(Data for review)
·····

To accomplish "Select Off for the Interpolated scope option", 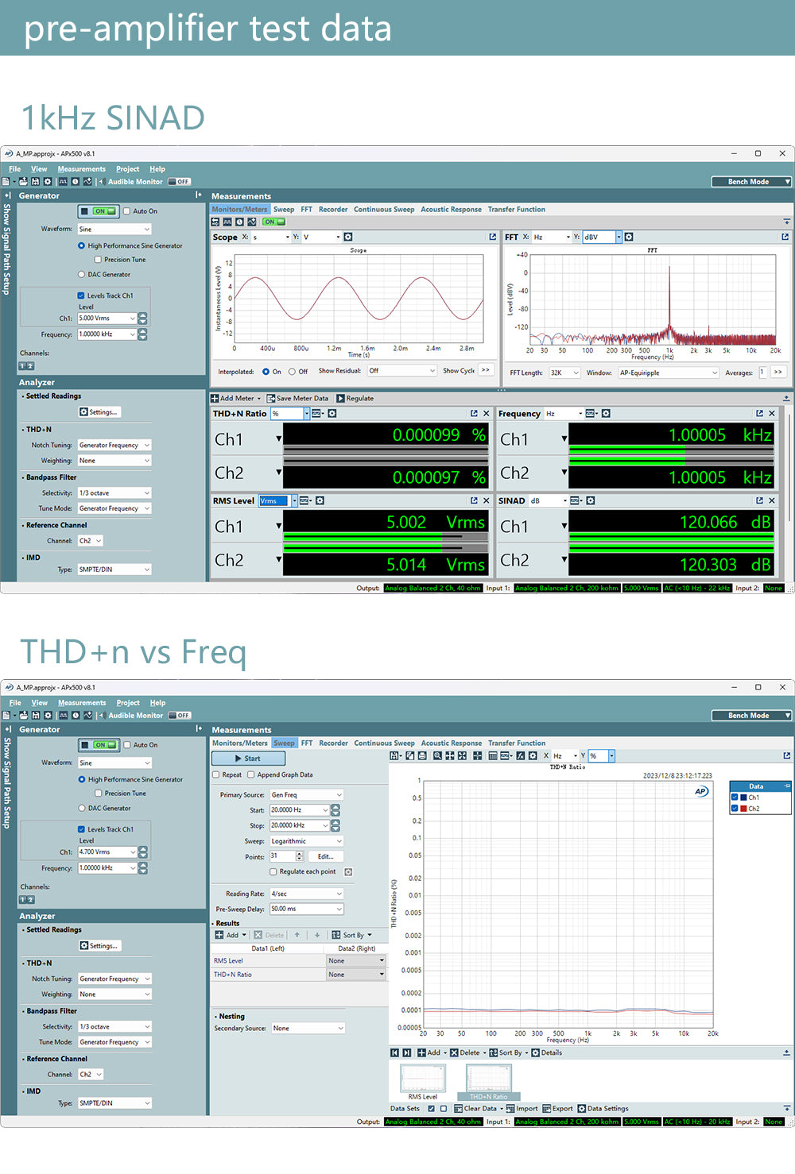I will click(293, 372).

·····

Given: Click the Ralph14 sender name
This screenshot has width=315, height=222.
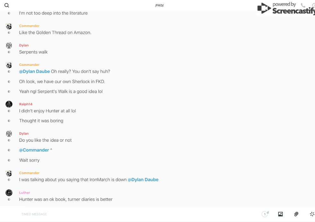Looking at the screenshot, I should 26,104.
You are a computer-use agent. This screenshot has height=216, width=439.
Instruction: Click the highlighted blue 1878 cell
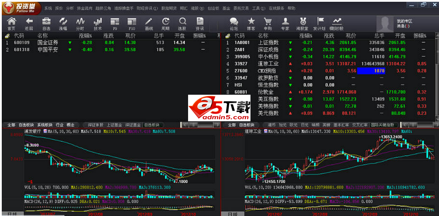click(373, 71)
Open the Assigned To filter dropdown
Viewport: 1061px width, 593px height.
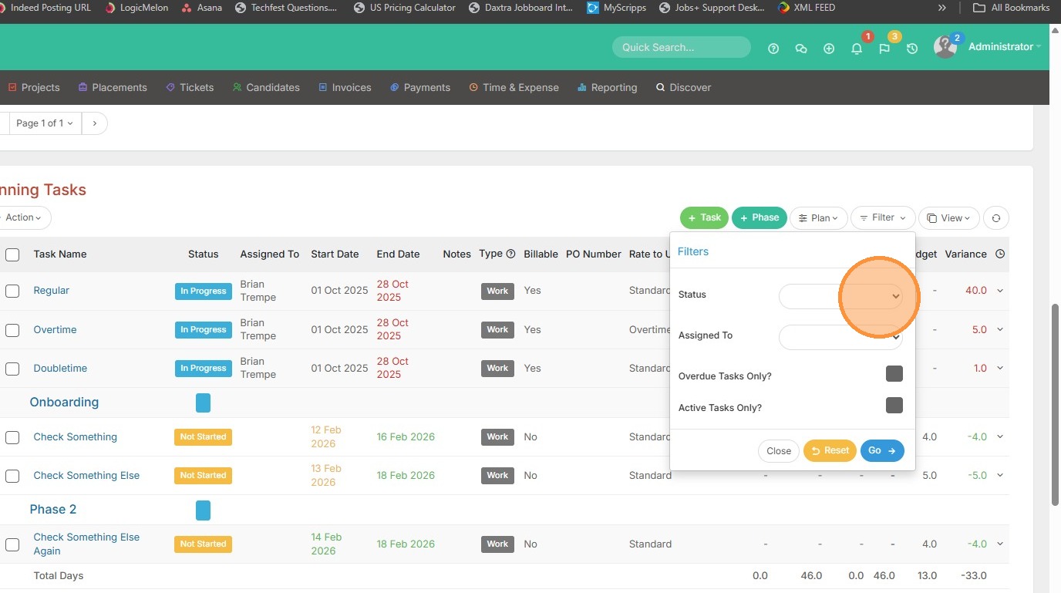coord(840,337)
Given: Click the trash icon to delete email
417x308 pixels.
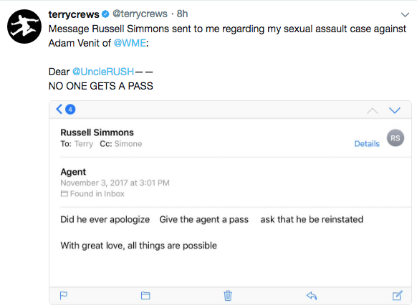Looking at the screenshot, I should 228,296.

·····

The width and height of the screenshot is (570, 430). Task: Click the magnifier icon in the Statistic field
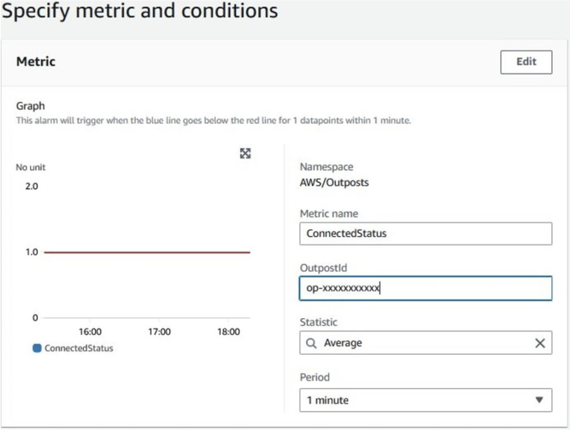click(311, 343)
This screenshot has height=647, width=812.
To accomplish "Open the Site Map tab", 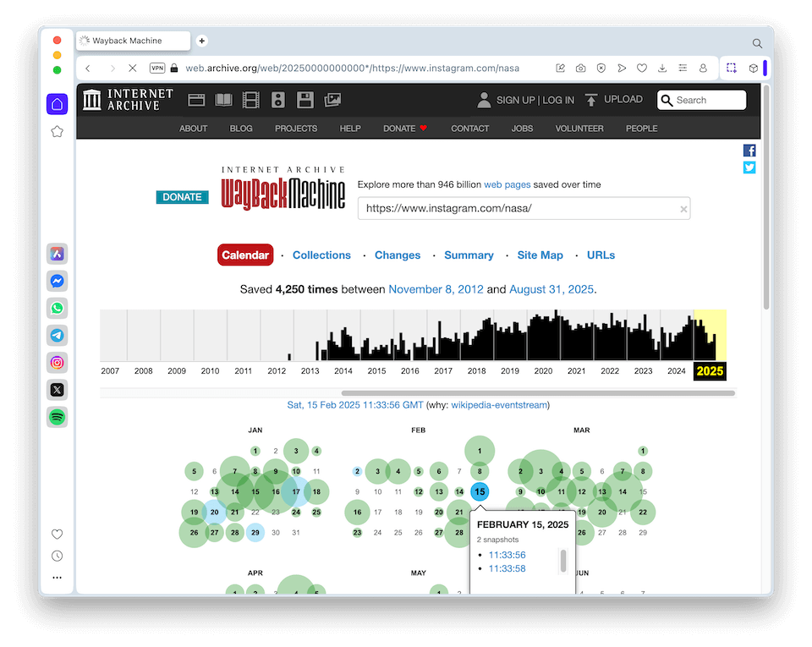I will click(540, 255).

·····

(Task item)
Find every line in the records that contains the word "Given"; copy those lines.

(Response to the exercise)
Given: Click the Ralph14 sender name
Given: Click the trash icon to delete email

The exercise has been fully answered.